Although we did not observe an effect on weight loss, the results herein obtained with natural infection in ‘Valencia Late’ oranges indicated that the preharvest silicon oxide and chitosan treatments were effective in preventing Penicillium postharvest infection, and in subsequently improving harvested fruit quality. It would be advisable to carry out further studies by applying artificial P. digitatum and P. italicum infections or higher silicon oxide concentrations to acquire more conclusive data.

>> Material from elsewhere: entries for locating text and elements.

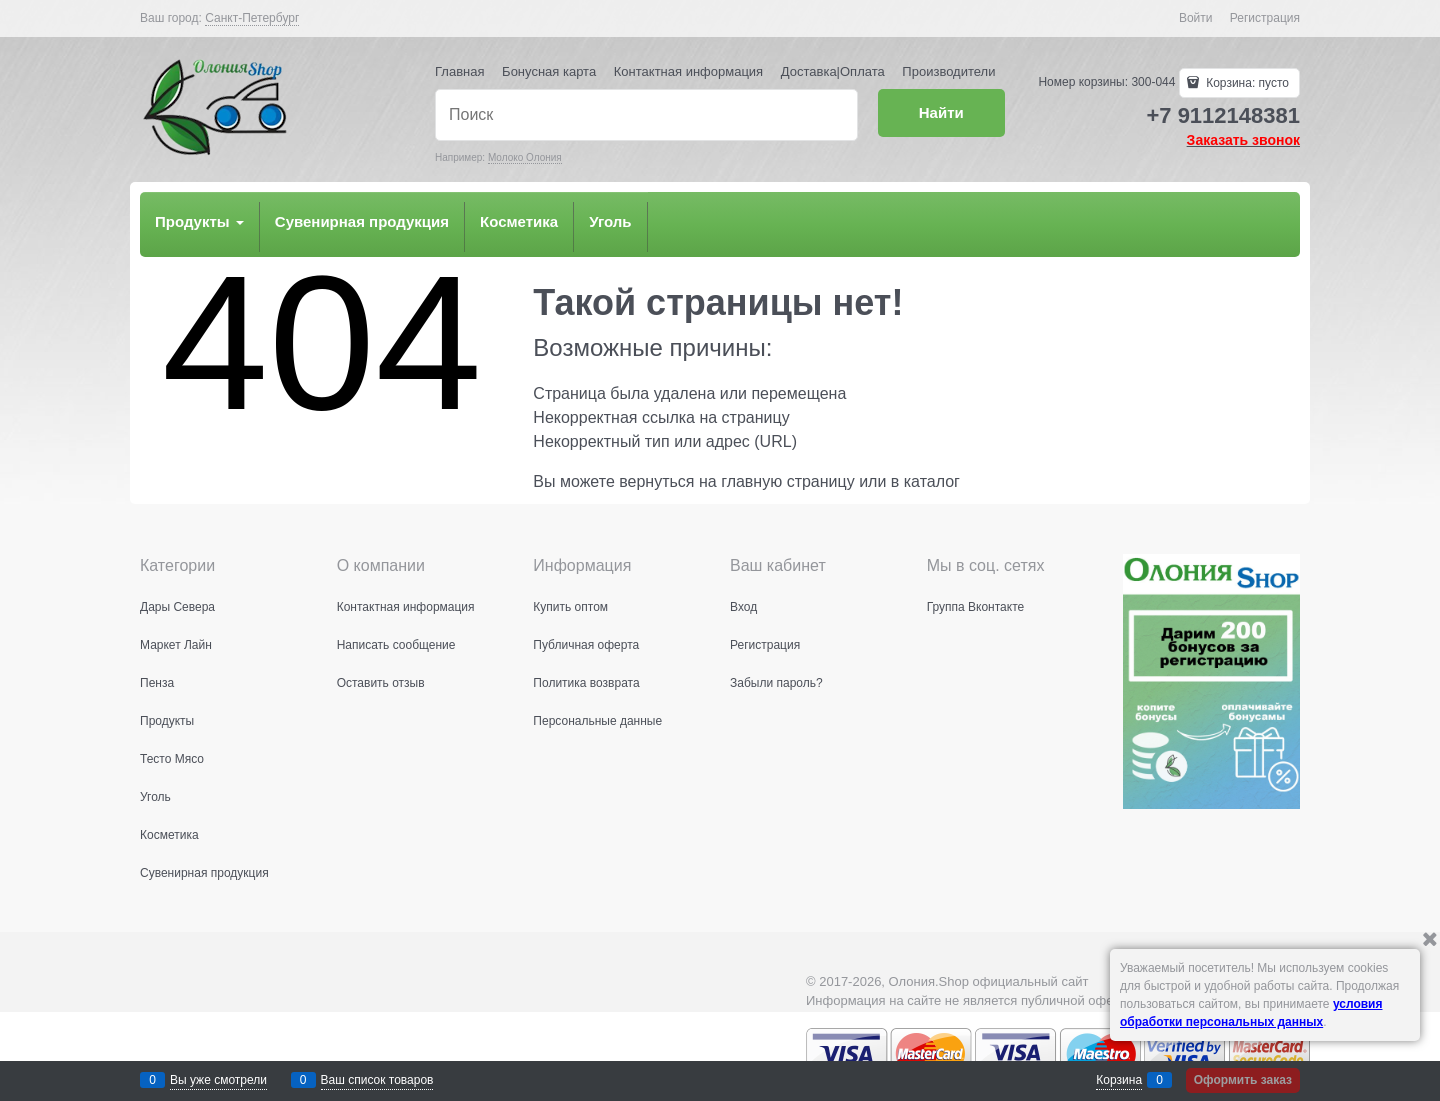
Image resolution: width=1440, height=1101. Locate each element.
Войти (1196, 18)
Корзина (1119, 1080)
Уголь (610, 221)
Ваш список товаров (377, 1080)
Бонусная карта (549, 71)
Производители (948, 71)
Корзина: (1246, 83)
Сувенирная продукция (362, 221)
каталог (932, 481)
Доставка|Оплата (833, 71)
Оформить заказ (1243, 1080)
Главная (459, 71)
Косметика (519, 221)
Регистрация (1265, 18)
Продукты (199, 221)
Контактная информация (688, 71)
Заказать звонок (1243, 140)
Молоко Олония (525, 157)
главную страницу (788, 481)
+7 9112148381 (1223, 115)
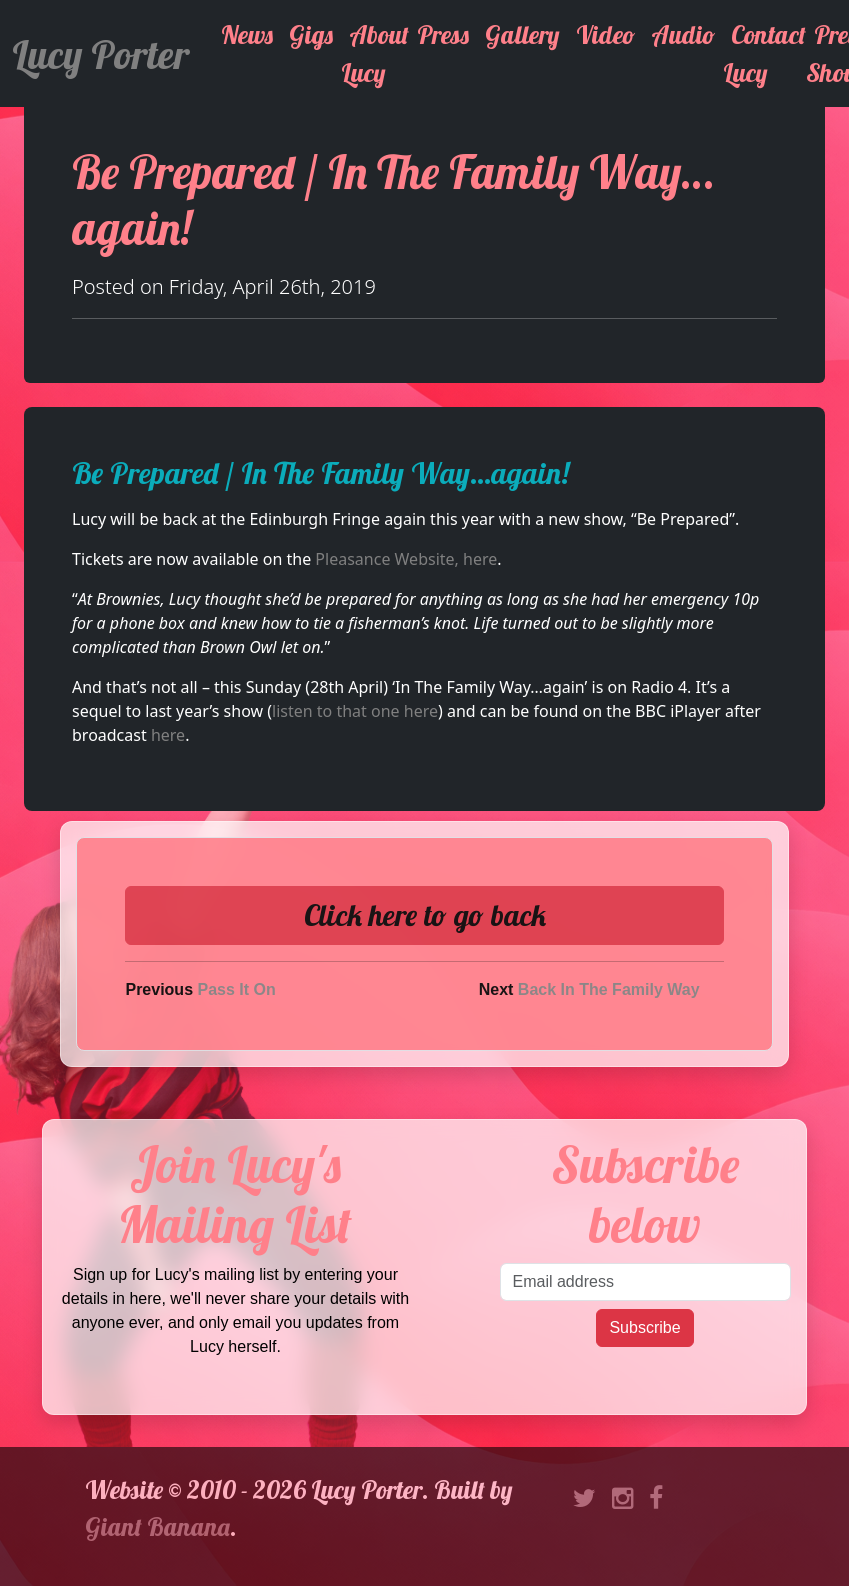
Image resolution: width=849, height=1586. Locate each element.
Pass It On (236, 989)
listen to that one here (355, 711)
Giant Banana (157, 1526)
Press (443, 34)
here (168, 735)
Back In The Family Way (609, 989)
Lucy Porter (100, 54)
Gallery (522, 34)
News (247, 34)
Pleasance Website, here (406, 559)
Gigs (311, 34)
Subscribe (644, 1327)
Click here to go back (425, 915)
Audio (683, 34)
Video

Silicon oxide at 0.2% and 1% in a preharvest application to Valencia Late orange fruit was effective in preventing the natural infection of Penicillium species after 9 storage weeks. The three tested silicon oxide concentrations showed a lower damaged fruit incidence than the fungicide control. Likewise, the 1% chitosan concentration in the postharvest application tested under the same conditions was also effective in preventing Penicillium infection. However, the silicon oxide and chitosan treatments at the herein tested concentrations were not effective in preventing senescence-related fruit weight loss. Further studies are required to match the most appropriate concentration of silicon oxide applications to control postharvest disease and senescence-related weight loss.